その視線を受けたペチュニアは、ほんの僅かな間だけハリーのことを見ると、ダンブルドアに向かって質問を放つ。端的で、物事の本質を突いた質問を。

 

「リリーにこれ以上捧げろと? 貴方はそう言うのですか? ダンブルドア。」

 

……これは、痛い所を突いてきたな。憎しみと、哀願と、叱責が綯い交ぜになったようなその言葉を聞いて、私とダンブルドアの表情が苦く歪む。対してハリーやバーノンの表情は驚きに満ちたものだ。ペチュニアから『リリー』という単語が出るとは思っていなかったのだろう。

 

「すまぬ、ペチュニア。これで最後じゃ。必ず最後にしてみせる。……じゃが、今回だけはハリーがどうしても必要なのじゃ。」

 

「……何れにせよ、私に言うべきことはありません。その子がそうしたいと言うなら好きにさせます。」

 

一転して無表情に戻ったペチュニアは、そう呟くとキッチンでの作業に戻ってしまった。……どんな感情で放った言葉なのかはよく分からんが、彼女が魔法界を憎む理由だけは少し分かった気がするな。

 

とはいえ、バーノンだけはペチュニアの表情から何かを感じ取ったようだ。
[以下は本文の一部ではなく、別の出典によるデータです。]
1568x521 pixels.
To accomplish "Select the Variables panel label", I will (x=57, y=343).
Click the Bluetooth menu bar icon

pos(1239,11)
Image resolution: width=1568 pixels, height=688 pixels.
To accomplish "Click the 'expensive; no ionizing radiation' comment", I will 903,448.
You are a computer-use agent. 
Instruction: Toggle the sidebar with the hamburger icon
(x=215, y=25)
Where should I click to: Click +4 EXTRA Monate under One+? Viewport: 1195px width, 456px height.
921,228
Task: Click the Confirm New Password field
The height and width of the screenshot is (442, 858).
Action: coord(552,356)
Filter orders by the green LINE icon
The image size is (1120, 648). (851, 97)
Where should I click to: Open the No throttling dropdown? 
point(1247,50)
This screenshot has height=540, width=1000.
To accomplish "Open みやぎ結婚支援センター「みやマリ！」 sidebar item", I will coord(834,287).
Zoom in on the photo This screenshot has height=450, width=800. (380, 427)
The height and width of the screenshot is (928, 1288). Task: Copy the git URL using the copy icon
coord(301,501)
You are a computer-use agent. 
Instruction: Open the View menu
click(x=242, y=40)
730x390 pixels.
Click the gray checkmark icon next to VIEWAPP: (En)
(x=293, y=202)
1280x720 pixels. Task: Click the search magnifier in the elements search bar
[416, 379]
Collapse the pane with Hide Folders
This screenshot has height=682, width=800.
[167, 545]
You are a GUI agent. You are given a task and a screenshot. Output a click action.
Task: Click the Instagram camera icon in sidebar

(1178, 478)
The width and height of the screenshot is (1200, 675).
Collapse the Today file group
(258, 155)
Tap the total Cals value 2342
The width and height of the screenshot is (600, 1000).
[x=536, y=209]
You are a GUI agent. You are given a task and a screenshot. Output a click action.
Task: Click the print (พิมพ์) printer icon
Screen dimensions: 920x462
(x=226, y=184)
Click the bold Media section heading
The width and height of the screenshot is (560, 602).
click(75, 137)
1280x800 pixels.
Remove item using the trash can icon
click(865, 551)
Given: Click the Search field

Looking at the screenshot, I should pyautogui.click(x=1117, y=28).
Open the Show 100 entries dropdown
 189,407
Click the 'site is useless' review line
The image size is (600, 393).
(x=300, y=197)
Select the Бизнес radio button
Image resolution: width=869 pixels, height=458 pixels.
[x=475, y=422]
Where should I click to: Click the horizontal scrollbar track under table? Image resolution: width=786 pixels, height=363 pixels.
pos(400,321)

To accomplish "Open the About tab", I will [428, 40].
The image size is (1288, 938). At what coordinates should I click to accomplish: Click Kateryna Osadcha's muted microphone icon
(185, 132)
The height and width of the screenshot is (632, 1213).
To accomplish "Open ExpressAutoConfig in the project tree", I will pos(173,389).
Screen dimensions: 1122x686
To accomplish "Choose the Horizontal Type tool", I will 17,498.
腕を組んで何かを考え込んだかと思えば、うんざりしたような表情で口を開く。

 

「……いいだろう。お前の好きにしろ、小僧。もうわしの知ったことではない。だからこれ以上この家に厄介事を持ち込むな。」

 

「えっと……許可をくれるって意味だよね?」

 

「許可も何もあるか。わしらは知らん。それだけだ。……そら、これで話は終わりだ! さっさと出て行ってもらおうか!」

 

まあ、私としてはどうでもいいさ。ハリーが納得済みならダーズリー家のことなど知ったこっちゃないし、許可とやらが得られたならダンブルドアも満足だろう。未だペチュニアの方を気にしているダンブルドアが立ち上がるのに続いて、席を離れながらハリーへと提案を送る。

 

「そうそう、近いうちにロンの家に行こうと思うんだがね。キミも来るかい? モリーには聞いていないが、間違いなく歓迎してくれると思うよ。」

 

「うん、行きたい。……友達の家に遊びに行ってもいいかな? バーノンおじさん。ほら、いつも行ってるウィーズリーおじさんの家だよ。もしかしたら夏休みの後半はそっちに居ることになるかも。」

 

「構わんが、迎えには来させるな。もう常識を知らん客は御免だ。」

 

「なら、手紙で詳細を送るからトランクの中で待っていたまえ。ブラックにも伝えておくよ。」

 

何たって、モリーとロンの話し合いが『泥沼化』しているのは目に見えているのだ。私一人が間に挟まれるのは嫌だぞ。となれば、より多くの人間を巻き込む必要があるだろう。もうアリスは行きたくないらしいし。

 

ハリーが頷いたのを確認してから、律儀に挨拶しているダンブルドアを背に玄関へと向かう。約束通りハーマイオニーの家にも行かなきゃいけないし、ゲラートへの連絡事項も溜まっている。八月ものんびり過ごすってわけにはいかなさそうだな。

 

楽しみ半分、面倒半分くらいの気持ちで、アンネリーゼ・バートリはくつくつと笑うのだった。